DATA SUPPLIED -
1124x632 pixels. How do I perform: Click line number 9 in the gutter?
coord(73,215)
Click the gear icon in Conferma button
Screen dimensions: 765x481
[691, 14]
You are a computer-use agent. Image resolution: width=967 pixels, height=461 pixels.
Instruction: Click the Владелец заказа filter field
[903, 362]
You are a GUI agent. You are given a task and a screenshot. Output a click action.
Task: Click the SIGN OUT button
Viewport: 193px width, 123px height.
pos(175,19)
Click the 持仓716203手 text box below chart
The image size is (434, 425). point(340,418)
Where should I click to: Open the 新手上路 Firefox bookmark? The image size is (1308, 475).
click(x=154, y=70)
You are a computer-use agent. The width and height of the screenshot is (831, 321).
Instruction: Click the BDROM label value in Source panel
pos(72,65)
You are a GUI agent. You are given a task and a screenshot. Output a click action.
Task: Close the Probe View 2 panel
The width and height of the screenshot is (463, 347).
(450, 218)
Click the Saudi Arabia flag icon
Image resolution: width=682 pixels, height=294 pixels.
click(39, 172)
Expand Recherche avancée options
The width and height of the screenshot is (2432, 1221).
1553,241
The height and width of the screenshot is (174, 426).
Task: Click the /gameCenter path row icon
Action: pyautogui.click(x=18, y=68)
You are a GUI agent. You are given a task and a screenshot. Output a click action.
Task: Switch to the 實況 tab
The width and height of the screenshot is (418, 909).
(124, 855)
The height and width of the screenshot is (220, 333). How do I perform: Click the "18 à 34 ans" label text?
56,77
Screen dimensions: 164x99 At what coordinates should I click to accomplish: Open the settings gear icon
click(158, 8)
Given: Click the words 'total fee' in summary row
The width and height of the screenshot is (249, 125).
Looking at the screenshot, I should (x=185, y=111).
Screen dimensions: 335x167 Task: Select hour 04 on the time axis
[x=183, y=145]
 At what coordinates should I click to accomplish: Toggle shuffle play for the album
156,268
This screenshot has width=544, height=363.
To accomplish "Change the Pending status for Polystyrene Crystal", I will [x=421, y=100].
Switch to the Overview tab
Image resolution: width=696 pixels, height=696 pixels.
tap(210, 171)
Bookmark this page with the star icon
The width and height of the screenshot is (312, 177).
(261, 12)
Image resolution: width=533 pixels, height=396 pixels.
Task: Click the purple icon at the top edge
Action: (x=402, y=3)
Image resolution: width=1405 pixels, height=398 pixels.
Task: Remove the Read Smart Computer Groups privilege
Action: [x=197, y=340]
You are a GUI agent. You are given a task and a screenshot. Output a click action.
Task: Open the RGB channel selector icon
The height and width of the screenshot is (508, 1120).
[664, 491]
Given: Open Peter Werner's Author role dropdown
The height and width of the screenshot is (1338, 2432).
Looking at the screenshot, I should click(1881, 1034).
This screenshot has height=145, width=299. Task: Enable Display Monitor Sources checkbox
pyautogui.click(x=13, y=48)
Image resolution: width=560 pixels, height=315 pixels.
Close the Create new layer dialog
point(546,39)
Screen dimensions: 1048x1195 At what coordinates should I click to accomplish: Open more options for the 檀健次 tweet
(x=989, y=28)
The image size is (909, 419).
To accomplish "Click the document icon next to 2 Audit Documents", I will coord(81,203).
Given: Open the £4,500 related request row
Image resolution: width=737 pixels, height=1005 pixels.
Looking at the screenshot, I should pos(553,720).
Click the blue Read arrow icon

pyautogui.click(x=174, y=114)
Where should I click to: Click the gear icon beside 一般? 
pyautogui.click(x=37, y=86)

GOAL - Copy out word for word the lines of the listing from the one that has "The image size is (909, 419)." through the last line of the listing, including both.

FULL OUTPUT -
The image size is (909, 419).
To accomplish "Click the document icon next to 2 Audit Documents", I will coord(81,203).
Given: Open the £4,500 related request row
Image resolution: width=737 pixels, height=1005 pixels.
Looking at the screenshot, I should pos(553,720).
Click the blue Read arrow icon

pyautogui.click(x=174, y=114)
Where should I click to: Click the gear icon beside 一般? 
pyautogui.click(x=37, y=86)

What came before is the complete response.